Читать «И у палачей есть душа» онлайн - страница 18

Маити Гиртаннер

Мы не представляли себе толком, что такое война. Все предвидели битвы на севере или на востоке Франции. Но никто не ожидал увидеть немецких солдат на наших улицах, и мы вовсе не могли предположить, что окажемся на стратегических позициях.

Все перевернулось в моей жизни, жизни Бона и жизни Франции в июне 1940 года. В течение шести недель война стала для Франции реальностью. 10 мая немецкие танки проникли на нашу территорию, молниеносно сметая наши войска с позиций. Затем последовал разгром армии, массовый исход населения, сдача позиций правительства, вынужденного бежать из Парижа сначала в Тур, а затем в Бордо. Я видела в происшедшем прежде всего моральное поражение, отказ от совести, потерю авторитета и храбрости.

На рассвете 22 июня немецкие войска вошли в Пуатье. В тот же день маршал Петен, заместивший Поля Рейно на посту главы правительства, подписал перемирие. «Понимаешь, в Ретонде! В том самом вагоне, что и в 1918 году», — с трудом сдерживая гнев и слезы, негодовала бабушка.

В этот же день немцы вошли в Бон. Некоторые образы навсегда врезаются в память. Я говорила об отце на смертном одре. Многие другие картины навсегда запечатлелись в моем сердце за четыре года Сопротивления. Среди них 22 июня 1940 года, немецкий грузовик, подкатывающий к воротам Вье Ложи.

Я вышла из дому, услышав шум необычно мощного мотора в тупичке, ведущем к нашим воротам, и увидела колонну военных грузовиков. Я застыла в остолбенении. Не имея ни малейшего представления, что делать, я вернулась в дом и бросила маме и бабушке: «Немцы! Не двигайтесь, я ими займусь!» И немедленно вернулась на улицу. Тут я увидела, что первый грузовик движется по направлению к саду.

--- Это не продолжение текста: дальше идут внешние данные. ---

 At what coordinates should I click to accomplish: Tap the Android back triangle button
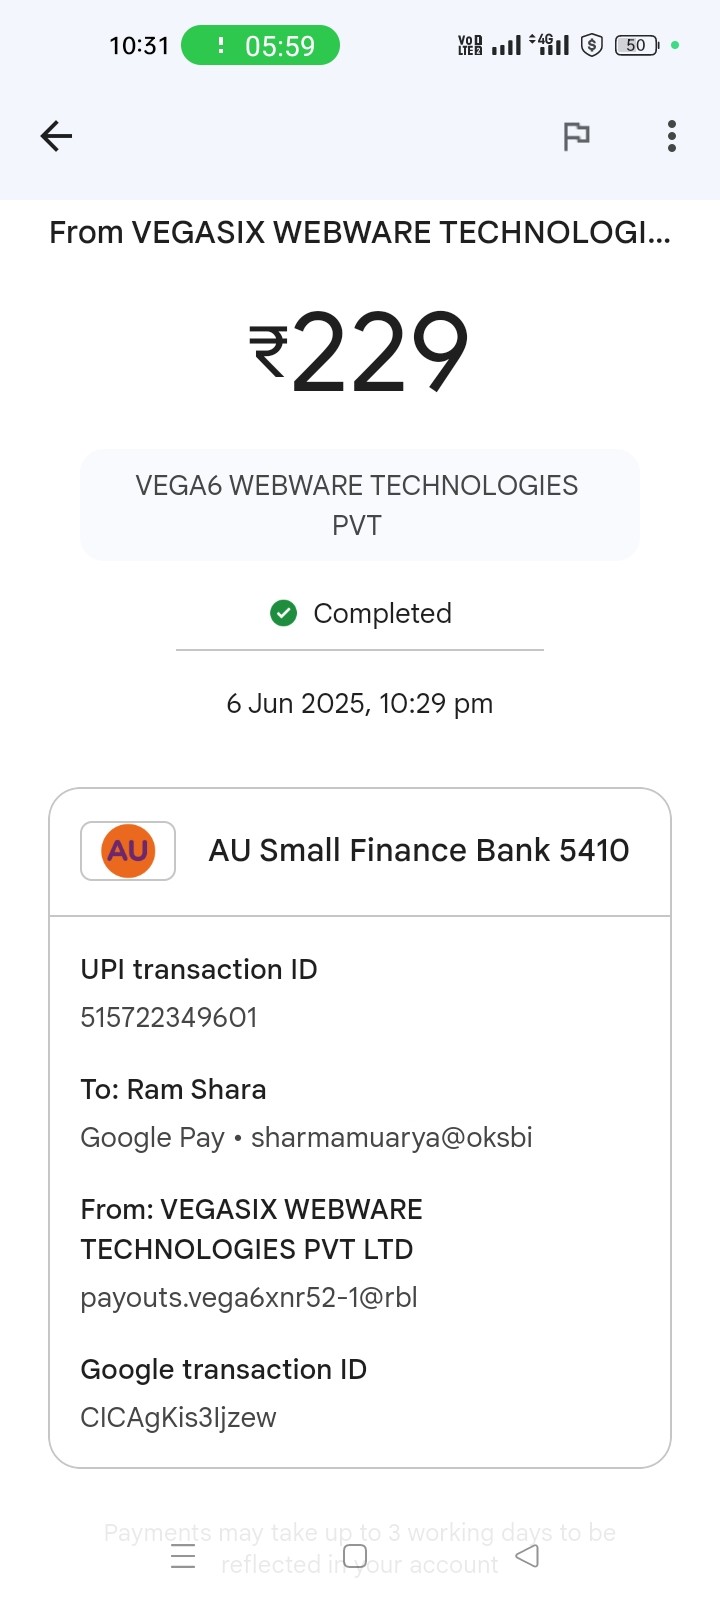tap(527, 1556)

Я мгновенно заперла ворота и встала перед ними, скрестив руки, изображая собой святую Женевьеву, не дающую Атилле войти в Париж. Мне было не по себе, но я пыталась продемонстрировать полную уверенность.

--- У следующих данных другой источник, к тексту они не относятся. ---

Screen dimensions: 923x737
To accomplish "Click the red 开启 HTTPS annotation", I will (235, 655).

Из передней правой дверцы грузовика вышел офицер и направился ко мне с разъяренным видом. Нельзя было дать ему возможности заговорить первым, дать ему время почувствовать себя главным. Прежде чем он открыл рот, я резко бросила: «Was wollen Sie?» Я нарочно заговорила по-немецки. Эффект был немедленный — его полное изумление: «Вы немка? — спросил он. — Нет, я швейцарка. Сюда нельзя входить». От удивления он слегка смягчил тон, но остался тверд.

— Сожалею, но мы должны войти. Мы займем ваш дом.